After the reactivation of the senior Piast Gliwice team in 1997, all league matches and cup were played on the stadium located at Okrzei street. In 2006 floodlights masts was installed on the stadium for the first time, which was inaugurated exactly on 21 July 2006. On this occasion, a friendly match between Piast and Pogoń Szczecin was played. In 2008, Piast Gliwice gained promotion to the Ekstraklasa for the first time in its history. The team was forced to playing their official matches at the MOSiR Stadium located in Wodzislaw Slaski, because stadium at Okrzei street does not meet Ekstraklasa licensing requirements.
The first ever match in Ekstraklasa took place in Gliwice at April 3, 2009 when Piast won with its local rival – Górnik Zabrze 1:0.

== New stadium ==
In September 2010, construction of the current, new Piast stadium began. The old structures were completely demolished, and in the same place a new stadium was built. The stadium was designed by the German company Bremer AG. The whole structure is almost an exact copy of the German Benteler-Arena (previously known as Energieteam Arena), which is a home ground of SC Paderborn 07. The general contractor of the stadium was Polimex-Mostostal. The cost of construction was 54 137 254 PLN. (about 13 mln €).

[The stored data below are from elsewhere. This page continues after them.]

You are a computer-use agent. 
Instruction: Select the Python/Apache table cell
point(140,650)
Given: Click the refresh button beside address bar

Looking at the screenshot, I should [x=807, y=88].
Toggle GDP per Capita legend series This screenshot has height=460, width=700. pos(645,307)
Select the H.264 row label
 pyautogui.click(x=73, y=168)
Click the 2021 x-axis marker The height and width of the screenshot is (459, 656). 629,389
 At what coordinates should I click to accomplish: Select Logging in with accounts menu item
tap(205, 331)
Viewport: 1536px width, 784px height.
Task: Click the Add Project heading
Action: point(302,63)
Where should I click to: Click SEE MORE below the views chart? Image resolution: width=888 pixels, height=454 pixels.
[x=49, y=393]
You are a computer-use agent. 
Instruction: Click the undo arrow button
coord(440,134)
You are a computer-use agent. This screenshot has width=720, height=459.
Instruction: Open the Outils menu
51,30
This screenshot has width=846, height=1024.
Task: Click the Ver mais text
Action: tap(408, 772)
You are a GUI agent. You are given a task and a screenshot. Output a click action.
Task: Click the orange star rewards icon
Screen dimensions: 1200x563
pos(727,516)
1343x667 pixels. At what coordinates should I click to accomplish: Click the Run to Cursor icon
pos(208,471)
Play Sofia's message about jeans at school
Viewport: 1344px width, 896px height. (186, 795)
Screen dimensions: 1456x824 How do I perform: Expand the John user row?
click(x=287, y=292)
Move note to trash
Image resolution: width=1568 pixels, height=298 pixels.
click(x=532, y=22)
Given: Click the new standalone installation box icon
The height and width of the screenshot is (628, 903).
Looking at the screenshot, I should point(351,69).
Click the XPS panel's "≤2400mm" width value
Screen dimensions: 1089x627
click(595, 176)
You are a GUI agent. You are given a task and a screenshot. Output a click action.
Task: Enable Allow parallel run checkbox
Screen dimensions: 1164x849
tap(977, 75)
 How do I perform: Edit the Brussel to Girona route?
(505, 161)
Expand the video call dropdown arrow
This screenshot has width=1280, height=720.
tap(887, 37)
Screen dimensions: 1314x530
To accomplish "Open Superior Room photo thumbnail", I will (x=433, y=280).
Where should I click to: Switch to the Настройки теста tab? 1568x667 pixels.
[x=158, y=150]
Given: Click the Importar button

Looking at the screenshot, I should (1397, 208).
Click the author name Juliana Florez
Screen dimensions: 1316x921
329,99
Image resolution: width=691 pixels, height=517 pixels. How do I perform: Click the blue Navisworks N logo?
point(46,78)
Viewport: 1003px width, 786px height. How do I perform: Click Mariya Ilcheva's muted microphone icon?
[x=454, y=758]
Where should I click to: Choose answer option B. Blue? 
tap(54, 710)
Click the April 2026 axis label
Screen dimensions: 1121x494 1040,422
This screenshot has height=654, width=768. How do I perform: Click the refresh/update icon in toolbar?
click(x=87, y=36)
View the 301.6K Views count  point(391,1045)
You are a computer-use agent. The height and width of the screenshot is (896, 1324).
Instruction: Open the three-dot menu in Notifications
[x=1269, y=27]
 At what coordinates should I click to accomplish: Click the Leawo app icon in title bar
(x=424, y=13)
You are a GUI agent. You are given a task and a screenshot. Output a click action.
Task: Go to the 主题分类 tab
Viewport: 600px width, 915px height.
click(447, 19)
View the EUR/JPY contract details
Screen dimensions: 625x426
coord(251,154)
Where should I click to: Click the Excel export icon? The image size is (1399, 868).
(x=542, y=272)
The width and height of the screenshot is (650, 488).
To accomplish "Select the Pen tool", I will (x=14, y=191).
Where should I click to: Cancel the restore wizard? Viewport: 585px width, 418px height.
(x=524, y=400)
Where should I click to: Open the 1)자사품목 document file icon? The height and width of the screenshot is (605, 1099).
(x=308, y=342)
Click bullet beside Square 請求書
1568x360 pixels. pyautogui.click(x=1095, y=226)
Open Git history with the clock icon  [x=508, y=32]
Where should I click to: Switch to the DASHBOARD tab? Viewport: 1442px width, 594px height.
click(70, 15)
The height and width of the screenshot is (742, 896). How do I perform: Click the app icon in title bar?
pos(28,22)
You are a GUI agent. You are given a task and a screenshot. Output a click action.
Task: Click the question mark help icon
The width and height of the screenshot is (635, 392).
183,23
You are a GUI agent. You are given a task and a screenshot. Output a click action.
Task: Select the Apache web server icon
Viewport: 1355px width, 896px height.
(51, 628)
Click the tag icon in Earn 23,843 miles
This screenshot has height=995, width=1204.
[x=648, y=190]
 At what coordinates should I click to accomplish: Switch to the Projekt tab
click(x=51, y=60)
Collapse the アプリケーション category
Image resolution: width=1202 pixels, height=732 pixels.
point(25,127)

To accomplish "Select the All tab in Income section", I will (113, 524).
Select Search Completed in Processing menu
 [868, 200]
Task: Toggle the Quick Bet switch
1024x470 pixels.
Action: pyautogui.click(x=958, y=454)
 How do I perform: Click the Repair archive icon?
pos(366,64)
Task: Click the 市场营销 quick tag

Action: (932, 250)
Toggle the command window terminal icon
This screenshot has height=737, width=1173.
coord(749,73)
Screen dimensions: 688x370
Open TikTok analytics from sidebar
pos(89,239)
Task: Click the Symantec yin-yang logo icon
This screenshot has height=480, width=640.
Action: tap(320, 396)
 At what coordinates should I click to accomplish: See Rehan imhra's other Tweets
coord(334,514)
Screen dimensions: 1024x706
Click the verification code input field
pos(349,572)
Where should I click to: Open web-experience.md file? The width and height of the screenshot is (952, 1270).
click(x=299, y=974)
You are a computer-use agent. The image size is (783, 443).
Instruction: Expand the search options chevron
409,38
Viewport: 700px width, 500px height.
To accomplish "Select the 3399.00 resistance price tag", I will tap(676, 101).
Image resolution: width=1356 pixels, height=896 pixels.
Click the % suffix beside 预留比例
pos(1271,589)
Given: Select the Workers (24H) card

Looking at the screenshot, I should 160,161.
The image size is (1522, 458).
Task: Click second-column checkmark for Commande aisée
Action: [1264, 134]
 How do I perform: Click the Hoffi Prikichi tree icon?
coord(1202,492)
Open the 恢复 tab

The first official football event on the new Piast Stadium took place on November 5, 2011. An inaugural match between Piast Gliwice and Wisła Płock took place then. Piast won the match by 2–1 and the first player to score a goal was Ricardo Cavalcante Mendes.

== Stadium patron ==
From 2019, the stadium is named after Piotr Wieczorek (1963–2019), former vice-president of Gliwice, who contributed to the reconstruction of Piast Gliwice and was responsible for many large projects in the city.